Just weeks ago, a gang member operating out of a territory warring against a gang from the area where the boys lived was shot five times as well and, although he did not die, “five for five” was pronounced upon the two teenaged students in retaliation, to inflict pain and fear on their community.

This account comes from one of the men on the ground, working with a team of 12 community activists called “interrupters,” desperately trying to stop gang activity and murders in Laventille.

Hal Greaves spoke openly on the CNC3 Morning Brew yesterday, hours after beating the ground trying to ensure that these murders do not escalate into something worse.

Members of his team had spent time with family of the murdered teens and with the youth most likely to retaliate, urging them not to do so.

But there is already a chilling indication that their work this time will have to be more than the usual.

While one team was working to ease the pain of the killings, Greaves got a call from another team member who was in the territory of the gang that’s believed to have committed the crime.

“Last night one of my interrupters calls me and tells me another community is celebrating. So while I’m getting calls for help, an interrupter is telling me that the boys by him are celebrating that two youths are down and that they have more to put down,” he said. 

“I got so angry...angry at the senselessness of it. You have to send people to let them know that we are aware and that cannot continue. The police have their work to do. We use community mediation, conflict resolution to try to bring an end.”

No Laventille Road taxis were going up to Picton Friday morning as a result of the murders. No one wanted to take that chance.

“They are not going to leave the Picton area to go further up into a Rasta City area because they fear that they too might be pulled out of the car and executed,” Greaves said.

The war is between the Rasta City and Muslim gangs. It explodes and dies down from time to time based on factors only the gangsters themselves seem to know.

A murder is always a sure sign that it has started up again. 

“Earlier this year the gangs in the area started going through the Lady of Fatima churchyard and schoolyard to go into the cemetery to shoot at each other,” Greaves recalled.

“It’s just erupting at different points. Men on Nelson Street are trying to keep it quiet because we had a murder the day before, an unidentified man down in the river. 
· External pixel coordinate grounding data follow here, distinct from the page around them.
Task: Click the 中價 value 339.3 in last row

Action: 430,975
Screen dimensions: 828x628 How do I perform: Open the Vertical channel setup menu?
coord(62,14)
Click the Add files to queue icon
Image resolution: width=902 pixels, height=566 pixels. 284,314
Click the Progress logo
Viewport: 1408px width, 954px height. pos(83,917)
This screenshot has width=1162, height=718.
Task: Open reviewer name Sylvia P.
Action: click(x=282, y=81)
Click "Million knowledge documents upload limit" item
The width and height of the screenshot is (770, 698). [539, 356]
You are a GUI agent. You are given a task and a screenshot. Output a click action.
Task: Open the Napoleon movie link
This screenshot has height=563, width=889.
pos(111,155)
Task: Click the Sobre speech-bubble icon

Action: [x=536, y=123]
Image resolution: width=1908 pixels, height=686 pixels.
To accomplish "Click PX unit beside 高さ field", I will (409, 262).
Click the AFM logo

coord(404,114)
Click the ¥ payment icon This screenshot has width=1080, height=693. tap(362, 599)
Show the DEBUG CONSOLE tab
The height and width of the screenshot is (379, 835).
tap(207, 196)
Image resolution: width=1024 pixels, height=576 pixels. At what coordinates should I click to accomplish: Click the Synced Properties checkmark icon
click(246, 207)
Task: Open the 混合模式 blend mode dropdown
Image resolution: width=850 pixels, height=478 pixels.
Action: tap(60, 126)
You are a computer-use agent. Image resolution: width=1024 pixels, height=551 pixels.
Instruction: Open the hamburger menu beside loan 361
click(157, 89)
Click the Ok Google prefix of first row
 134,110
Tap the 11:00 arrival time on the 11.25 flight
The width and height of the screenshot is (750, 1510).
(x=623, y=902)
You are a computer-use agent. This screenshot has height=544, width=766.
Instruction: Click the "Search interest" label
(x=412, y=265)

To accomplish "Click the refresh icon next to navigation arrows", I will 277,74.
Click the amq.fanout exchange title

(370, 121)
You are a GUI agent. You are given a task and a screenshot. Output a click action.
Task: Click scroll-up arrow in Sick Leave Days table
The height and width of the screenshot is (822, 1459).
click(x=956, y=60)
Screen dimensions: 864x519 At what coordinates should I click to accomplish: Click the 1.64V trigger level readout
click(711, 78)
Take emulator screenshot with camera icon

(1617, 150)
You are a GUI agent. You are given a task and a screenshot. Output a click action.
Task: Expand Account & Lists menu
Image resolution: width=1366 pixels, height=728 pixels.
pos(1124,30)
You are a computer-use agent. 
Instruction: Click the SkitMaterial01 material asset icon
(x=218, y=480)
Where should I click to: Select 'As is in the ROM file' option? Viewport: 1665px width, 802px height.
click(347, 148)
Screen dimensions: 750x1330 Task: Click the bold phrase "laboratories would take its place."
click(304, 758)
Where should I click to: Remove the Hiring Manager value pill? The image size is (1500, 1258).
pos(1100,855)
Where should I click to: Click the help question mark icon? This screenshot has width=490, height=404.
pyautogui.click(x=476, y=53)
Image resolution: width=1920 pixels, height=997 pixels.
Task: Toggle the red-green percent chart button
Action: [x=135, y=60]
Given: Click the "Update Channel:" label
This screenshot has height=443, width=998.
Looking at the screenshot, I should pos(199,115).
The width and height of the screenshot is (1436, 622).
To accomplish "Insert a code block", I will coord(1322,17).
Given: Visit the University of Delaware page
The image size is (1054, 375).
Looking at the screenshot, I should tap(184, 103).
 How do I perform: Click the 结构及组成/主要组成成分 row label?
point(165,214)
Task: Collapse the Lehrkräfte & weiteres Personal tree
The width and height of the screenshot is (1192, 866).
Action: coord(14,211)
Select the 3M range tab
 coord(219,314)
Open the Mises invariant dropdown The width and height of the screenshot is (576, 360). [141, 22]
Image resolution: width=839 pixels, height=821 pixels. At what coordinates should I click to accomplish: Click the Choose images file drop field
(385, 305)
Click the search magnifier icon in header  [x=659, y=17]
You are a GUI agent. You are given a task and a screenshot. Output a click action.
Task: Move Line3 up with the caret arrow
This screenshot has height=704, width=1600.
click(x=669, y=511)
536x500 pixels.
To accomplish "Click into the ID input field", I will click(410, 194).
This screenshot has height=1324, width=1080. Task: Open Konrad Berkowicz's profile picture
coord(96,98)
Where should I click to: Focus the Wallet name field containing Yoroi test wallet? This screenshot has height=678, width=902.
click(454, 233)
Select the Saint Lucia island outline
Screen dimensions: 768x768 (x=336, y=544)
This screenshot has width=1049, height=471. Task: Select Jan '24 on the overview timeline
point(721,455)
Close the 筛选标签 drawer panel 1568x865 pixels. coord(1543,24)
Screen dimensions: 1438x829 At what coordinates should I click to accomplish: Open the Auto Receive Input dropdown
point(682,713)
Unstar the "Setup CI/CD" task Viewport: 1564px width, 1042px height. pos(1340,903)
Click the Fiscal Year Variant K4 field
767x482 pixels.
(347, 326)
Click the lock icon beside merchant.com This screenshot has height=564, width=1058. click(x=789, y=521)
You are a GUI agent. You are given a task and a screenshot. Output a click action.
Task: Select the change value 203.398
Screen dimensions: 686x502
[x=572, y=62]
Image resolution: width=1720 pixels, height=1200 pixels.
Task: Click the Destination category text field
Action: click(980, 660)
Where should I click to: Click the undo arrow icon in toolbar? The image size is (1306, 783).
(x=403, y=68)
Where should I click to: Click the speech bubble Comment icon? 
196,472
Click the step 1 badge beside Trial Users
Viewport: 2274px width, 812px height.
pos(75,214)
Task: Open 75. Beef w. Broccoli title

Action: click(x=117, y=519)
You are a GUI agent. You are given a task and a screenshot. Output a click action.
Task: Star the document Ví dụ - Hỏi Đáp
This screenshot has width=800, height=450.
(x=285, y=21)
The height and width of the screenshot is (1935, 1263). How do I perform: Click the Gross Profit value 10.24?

“We (the community activists) still have to be on the Beetham, Sea Lots, Eastern Quarry...we still have to be in Belmont after the double-murder.

“We’ve had 11 people murdered in Laventille and the Port-of-Spain area but I only have 12 people who have to respond and keep gangs away from each other.

“Panmen are calling and asking if it is safe for them to have practice,” he said.

While the Success Laventille Secondary School often had a negative stigma because of where it is located, Greaves was certain that events at the school had nothing to do with the murders.

“They’re (the murderers) not interested in the school. They’re interested in hurting a community. That community which the people of Laventille call ‘Brooklyn’, they’re under fire right now. They’re under the gun. They’re being attacked,” he said.

“It doesn’t matter whether you were a gang member or not. You’re from the area and our pain must become your pain. It’s a mindless war.”

The mindless war has left the Attorney General Faris Al-Rawi a hurt man.

Speaking in Parliament yesterday, he lamented young schoolboys being made victims of such a heinous crime.

“Who in their right mind with a conscience and soul could take two young men out of car in uniform, tell the young lady and driver that they could go, and shoot them five times. This has nothing to do with the PNM or the UNC,” he says.

Greaves would agree. As far as his experiences go, this is a war that comes to the most innocent individuals because of one factor—where they live.

“People are believing that they will be killed at some point because of where they are growing up. 

“I know of a young person coming to his mother and saying, ‘Mommy when is my time to join the war?’ They grow up believing that they have to join at some time.

“You die in this war because of where you’re from,” he said.